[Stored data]
|---|

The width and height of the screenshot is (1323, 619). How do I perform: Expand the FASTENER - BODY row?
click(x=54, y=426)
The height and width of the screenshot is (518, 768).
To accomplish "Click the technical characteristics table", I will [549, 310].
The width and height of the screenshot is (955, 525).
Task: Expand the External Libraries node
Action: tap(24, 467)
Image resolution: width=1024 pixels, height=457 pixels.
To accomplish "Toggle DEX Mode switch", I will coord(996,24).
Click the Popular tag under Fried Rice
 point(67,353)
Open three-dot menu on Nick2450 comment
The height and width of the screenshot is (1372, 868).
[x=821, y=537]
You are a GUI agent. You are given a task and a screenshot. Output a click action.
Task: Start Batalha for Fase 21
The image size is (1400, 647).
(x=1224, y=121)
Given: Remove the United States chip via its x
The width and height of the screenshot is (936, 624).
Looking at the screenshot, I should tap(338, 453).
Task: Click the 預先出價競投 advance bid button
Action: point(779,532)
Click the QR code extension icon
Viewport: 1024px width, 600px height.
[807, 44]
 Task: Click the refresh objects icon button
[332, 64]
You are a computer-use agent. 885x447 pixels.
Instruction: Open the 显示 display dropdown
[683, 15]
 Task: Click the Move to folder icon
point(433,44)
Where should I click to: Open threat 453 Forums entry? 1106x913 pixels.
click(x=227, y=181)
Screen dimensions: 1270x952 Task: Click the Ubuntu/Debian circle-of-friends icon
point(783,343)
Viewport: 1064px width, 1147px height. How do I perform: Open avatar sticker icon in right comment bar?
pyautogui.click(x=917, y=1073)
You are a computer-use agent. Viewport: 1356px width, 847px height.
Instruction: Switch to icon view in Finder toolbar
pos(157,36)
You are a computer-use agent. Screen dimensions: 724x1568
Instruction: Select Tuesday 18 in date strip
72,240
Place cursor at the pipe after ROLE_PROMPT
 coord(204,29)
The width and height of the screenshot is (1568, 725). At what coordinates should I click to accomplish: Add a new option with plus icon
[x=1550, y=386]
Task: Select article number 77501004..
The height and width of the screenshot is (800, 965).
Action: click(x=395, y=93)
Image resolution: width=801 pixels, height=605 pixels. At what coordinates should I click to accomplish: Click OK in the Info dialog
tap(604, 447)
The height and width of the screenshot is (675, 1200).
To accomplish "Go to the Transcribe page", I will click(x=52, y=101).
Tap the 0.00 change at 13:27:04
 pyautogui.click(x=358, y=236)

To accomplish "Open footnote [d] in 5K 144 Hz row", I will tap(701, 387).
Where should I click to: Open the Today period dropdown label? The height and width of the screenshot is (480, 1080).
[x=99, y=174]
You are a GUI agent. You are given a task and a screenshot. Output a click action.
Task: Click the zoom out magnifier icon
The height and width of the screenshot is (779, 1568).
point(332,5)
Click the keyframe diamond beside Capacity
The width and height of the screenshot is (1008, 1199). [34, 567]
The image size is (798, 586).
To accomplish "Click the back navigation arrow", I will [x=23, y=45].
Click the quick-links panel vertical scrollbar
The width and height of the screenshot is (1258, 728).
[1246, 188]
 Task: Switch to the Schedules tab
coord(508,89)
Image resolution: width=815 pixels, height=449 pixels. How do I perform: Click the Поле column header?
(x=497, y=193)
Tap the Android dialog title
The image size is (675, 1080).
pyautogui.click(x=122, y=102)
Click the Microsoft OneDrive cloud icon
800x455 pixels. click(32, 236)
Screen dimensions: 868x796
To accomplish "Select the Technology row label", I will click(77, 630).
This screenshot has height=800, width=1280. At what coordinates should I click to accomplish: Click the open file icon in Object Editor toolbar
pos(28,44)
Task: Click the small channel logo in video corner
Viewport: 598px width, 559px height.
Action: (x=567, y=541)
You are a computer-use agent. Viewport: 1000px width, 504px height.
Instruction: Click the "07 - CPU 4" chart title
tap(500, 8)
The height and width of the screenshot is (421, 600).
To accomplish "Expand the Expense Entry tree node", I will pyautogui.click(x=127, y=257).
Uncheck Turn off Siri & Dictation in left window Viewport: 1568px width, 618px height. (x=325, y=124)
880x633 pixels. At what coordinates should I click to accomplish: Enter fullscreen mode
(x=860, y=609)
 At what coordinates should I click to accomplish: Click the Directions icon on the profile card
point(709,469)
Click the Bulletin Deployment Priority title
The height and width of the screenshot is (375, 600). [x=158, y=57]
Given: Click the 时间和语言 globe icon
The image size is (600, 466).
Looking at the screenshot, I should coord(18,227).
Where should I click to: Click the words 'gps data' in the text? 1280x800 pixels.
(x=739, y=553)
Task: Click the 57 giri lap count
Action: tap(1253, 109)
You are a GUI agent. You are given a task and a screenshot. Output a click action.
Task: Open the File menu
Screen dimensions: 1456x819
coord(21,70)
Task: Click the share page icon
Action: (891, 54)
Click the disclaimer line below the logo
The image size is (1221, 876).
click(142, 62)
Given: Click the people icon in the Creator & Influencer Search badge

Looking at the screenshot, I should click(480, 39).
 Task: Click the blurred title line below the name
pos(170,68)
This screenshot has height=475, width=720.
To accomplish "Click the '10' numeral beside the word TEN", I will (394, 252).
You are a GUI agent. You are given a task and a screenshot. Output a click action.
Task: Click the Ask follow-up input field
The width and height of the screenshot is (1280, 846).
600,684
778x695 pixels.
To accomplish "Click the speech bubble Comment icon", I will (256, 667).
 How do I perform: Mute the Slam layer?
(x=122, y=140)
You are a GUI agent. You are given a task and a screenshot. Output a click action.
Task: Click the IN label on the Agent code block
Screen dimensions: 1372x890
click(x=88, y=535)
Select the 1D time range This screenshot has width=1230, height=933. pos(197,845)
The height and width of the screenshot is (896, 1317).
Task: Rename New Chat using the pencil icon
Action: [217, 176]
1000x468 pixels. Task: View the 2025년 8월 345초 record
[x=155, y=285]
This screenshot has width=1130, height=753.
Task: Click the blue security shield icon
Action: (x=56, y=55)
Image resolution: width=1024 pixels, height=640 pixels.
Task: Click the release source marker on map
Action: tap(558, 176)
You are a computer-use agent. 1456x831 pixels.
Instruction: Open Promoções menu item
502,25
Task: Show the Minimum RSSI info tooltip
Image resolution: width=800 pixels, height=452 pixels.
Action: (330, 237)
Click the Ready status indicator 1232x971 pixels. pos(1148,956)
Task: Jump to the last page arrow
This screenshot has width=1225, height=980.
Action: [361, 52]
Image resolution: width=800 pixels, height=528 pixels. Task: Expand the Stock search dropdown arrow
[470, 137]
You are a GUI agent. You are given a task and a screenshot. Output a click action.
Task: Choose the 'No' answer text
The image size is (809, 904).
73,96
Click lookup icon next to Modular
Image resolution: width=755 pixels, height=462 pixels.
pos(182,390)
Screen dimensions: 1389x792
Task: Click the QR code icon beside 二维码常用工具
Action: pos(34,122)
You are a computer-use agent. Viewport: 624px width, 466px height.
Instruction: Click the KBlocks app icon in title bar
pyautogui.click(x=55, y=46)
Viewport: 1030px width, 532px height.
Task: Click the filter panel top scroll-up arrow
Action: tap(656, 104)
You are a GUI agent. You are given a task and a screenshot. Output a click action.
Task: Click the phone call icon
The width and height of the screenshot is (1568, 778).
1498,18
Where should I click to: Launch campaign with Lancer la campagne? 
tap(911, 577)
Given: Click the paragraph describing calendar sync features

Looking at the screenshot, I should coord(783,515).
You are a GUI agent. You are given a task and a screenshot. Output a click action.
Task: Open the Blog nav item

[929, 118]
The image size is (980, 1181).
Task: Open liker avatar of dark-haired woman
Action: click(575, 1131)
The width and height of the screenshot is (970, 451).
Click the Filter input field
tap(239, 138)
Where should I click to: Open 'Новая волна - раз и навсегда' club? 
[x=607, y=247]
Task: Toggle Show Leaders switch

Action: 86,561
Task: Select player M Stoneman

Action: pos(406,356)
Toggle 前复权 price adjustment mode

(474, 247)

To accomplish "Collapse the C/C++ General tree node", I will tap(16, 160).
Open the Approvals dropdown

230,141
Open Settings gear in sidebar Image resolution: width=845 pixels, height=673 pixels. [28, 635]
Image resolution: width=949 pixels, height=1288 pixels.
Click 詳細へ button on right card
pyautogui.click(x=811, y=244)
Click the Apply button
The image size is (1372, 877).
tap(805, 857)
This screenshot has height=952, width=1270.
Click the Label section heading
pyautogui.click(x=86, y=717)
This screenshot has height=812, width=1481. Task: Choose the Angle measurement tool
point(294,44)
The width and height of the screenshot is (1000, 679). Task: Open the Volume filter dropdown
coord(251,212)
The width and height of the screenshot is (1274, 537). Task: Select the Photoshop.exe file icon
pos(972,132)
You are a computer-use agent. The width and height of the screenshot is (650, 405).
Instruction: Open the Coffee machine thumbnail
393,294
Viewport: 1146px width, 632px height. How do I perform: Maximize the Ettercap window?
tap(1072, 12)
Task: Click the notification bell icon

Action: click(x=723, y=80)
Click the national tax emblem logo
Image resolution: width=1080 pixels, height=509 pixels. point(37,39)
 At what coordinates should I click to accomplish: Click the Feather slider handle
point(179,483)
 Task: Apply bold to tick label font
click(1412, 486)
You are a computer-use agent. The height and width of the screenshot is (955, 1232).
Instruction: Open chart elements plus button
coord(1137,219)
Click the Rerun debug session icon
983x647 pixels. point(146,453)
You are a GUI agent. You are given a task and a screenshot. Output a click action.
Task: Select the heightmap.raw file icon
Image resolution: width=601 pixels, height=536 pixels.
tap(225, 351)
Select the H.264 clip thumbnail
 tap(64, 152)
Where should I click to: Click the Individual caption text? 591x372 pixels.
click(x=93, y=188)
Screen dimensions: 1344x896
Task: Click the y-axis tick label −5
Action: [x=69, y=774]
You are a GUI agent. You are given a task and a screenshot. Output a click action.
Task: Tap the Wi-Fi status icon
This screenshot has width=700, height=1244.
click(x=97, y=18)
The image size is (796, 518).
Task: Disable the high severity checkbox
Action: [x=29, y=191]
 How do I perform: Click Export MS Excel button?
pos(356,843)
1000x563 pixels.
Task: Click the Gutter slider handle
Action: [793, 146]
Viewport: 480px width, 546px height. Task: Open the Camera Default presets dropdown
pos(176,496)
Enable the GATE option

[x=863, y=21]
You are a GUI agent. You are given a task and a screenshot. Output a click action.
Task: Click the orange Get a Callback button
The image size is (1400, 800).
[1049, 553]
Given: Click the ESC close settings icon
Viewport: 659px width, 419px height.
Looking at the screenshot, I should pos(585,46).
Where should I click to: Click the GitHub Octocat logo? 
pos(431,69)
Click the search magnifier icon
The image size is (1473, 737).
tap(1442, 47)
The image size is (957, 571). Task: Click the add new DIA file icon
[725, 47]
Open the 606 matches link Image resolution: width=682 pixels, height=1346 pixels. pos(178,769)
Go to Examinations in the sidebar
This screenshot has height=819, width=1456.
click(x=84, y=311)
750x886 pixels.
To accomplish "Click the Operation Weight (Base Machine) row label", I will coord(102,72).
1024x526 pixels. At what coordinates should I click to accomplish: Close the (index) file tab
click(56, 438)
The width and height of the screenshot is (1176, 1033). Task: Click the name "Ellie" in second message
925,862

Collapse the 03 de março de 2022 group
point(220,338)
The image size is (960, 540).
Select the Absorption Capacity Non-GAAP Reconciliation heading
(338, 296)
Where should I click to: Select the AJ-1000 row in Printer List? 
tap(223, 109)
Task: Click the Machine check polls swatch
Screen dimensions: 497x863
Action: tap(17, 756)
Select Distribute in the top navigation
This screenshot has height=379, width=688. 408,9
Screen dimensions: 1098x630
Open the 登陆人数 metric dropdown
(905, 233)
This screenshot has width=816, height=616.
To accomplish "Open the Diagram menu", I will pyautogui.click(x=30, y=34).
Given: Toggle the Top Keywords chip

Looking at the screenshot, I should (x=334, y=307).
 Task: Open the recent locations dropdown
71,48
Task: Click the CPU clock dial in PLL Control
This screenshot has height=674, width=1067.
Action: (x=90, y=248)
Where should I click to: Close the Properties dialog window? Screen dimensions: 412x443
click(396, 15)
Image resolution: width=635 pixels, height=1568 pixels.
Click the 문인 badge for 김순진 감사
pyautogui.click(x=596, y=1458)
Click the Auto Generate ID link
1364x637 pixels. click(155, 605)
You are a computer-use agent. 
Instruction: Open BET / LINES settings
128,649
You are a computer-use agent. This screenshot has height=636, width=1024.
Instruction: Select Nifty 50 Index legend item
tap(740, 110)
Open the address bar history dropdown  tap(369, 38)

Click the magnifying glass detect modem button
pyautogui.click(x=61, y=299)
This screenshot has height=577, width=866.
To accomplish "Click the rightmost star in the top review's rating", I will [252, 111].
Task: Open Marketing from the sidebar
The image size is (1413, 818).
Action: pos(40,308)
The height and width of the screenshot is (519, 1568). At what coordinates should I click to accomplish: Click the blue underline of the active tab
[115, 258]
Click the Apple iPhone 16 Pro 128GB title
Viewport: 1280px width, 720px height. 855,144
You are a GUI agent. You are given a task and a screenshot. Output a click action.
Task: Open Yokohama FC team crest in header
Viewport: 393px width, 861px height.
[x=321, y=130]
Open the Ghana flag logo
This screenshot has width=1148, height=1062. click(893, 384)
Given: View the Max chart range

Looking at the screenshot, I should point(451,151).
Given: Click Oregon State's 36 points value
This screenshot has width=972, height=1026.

|---|

● **Task objective**: Write down exactly the span of lines above from the one containing "Given: Click the 时间和语言 globe icon" to the one containing "Task: Show the Minimum RSSI info tooltip", both ends included.

● **Answer area**:
Given: Click the 时间和语言 globe icon
The image size is (600, 466).
Looking at the screenshot, I should coord(18,227).
Where should I click to: Click the words 'gps data' in the text? 1280x800 pixels.
(x=739, y=553)
Task: Click the 57 giri lap count
Action: tap(1253, 109)
You are a GUI agent. You are given a task and a screenshot. Output a click action.
Task: Open the File menu
Screen dimensions: 1456x819
coord(21,70)
Task: Click the share page icon
Action: (891, 54)
Click the disclaimer line below the logo
The image size is (1221, 876).
click(142, 62)
Given: Click the people icon in the Creator & Influencer Search badge

Looking at the screenshot, I should click(480, 39).
 Task: Click the blurred title line below the name
pos(170,68)
This screenshot has height=475, width=720.
To accomplish "Click the '10' numeral beside the word TEN", I will (394, 252).
You are a GUI agent. You are given a task and a screenshot. Output a click action.
Task: Click the Ask follow-up input field
The width and height of the screenshot is (1280, 846).
600,684
778x695 pixels.
To accomplish "Click the speech bubble Comment icon", I will (256, 667).
 How do I perform: Mute the Slam layer?
(x=122, y=140)
You are a GUI agent. You are given a task and a screenshot. Output a click action.
Task: Click the IN label on the Agent code block
Screen dimensions: 1372x890
click(x=88, y=535)
Select the 1D time range This screenshot has width=1230, height=933. pos(197,845)
The height and width of the screenshot is (896, 1317).
Task: Rename New Chat using the pencil icon
Action: [217, 176]
1000x468 pixels. Task: View the 2025년 8월 345초 record
[x=155, y=285]
This screenshot has width=1130, height=753.
Task: Click the blue security shield icon
Action: (x=56, y=55)
Image resolution: width=1024 pixels, height=640 pixels.
Task: Click the release source marker on map
Action: tap(558, 176)
You are a computer-use agent. 1456x831 pixels.
Instruction: Open Promoções menu item
502,25
Task: Show the Minimum RSSI info tooltip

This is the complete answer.